October 2010 Brad Flory column
Brad Flory column: Younger generation needs to hear about hardships, sacrifices made during World War II
An impressive effort to preserve a slice of living history in Jackson has one regrettable flaw.
Unfortunately, the people who should benefit the most are paying little attention.
For four years, Jackson District Library and a man named Larry Martin have presented “WW II — In Their Own Words,” a series of free programs about the hardships, sacrifices and adventures of local World War II veterans.
Each program is a combination of video and live appearance featuring experiences of one veteran. Photos and World War II era items are also displayed.
The most recent program had Bob Whiting, 88, of Jackson, a former Marine Corps fighter pilot who flew 68 missions in the Pacific. He shot down four enemy planes and was shot down himself into the ocean.
Once his plane hit the water, Whiting had 15 seconds to get out before it sank.
He made it out, flipped his small rubber raft and hid beneath it. The bottom side looked like water, helping to conceal him from Japanese pilots who shot at him.
“The sound of those bullets hitting the water is something I’ll never forget,” he said.
After spending a night in the raft, Whiting was rescued by a PT boat. He went back into combat the next day.
His stories were fascinating, but almost no one younger than 50 was in the audience to hear them.
No offense to old people, but this stuff should be heard by the young. They need to know their way of life did not come free.
Martin, a retired Lansing firefighter who lives in Blackman Township, agrees.

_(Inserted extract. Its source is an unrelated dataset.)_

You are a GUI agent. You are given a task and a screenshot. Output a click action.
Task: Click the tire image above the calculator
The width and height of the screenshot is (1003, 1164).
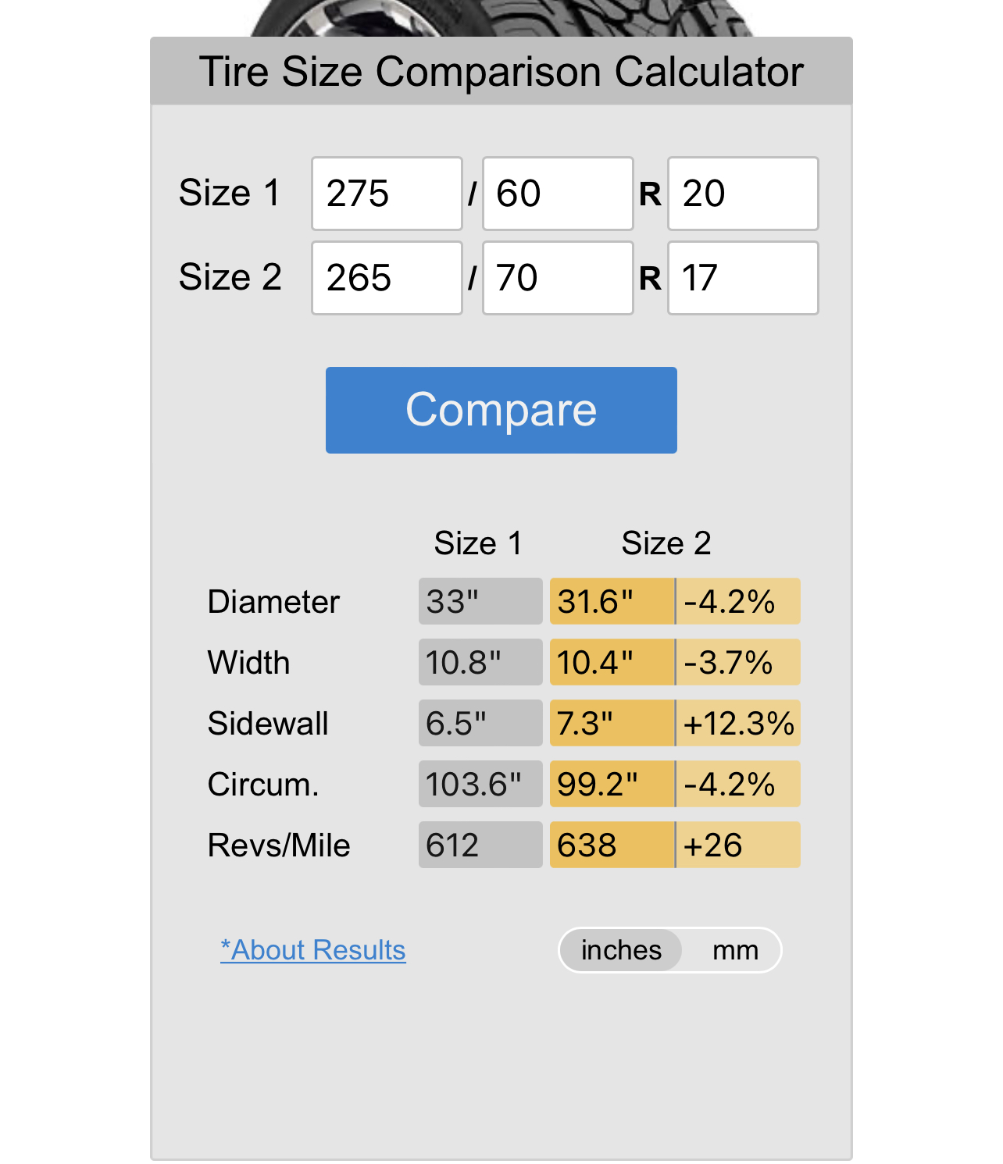point(501,18)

He asked about presenting some version of his program in schools but found little interest.
It’s such a crying shame that I make a proposal.
Let’s have “Take a Kid to War Day” in Jackson.
Invite or cajole someone young — you decide if a kid is old enough for real war stories — to the final World War II program of 2010.
It will be 10 a.m. Nov. 6 in the basement of First United Methodist Church.
The veteran featured will be Richard Nummer, a Marine infantryman who fought on Iwo Jima.
Iwo Jima is the stuff of statues and movies. Any American should be curious to hear what it was really like.
That most definitely includes teenage boys who waste hours playing video games like “Call of Duty.”
And, educators, why not give Martin a call?
Living history dies sometime.
I refuse to believe young ears do not care to hear the World War II generation before it disappears.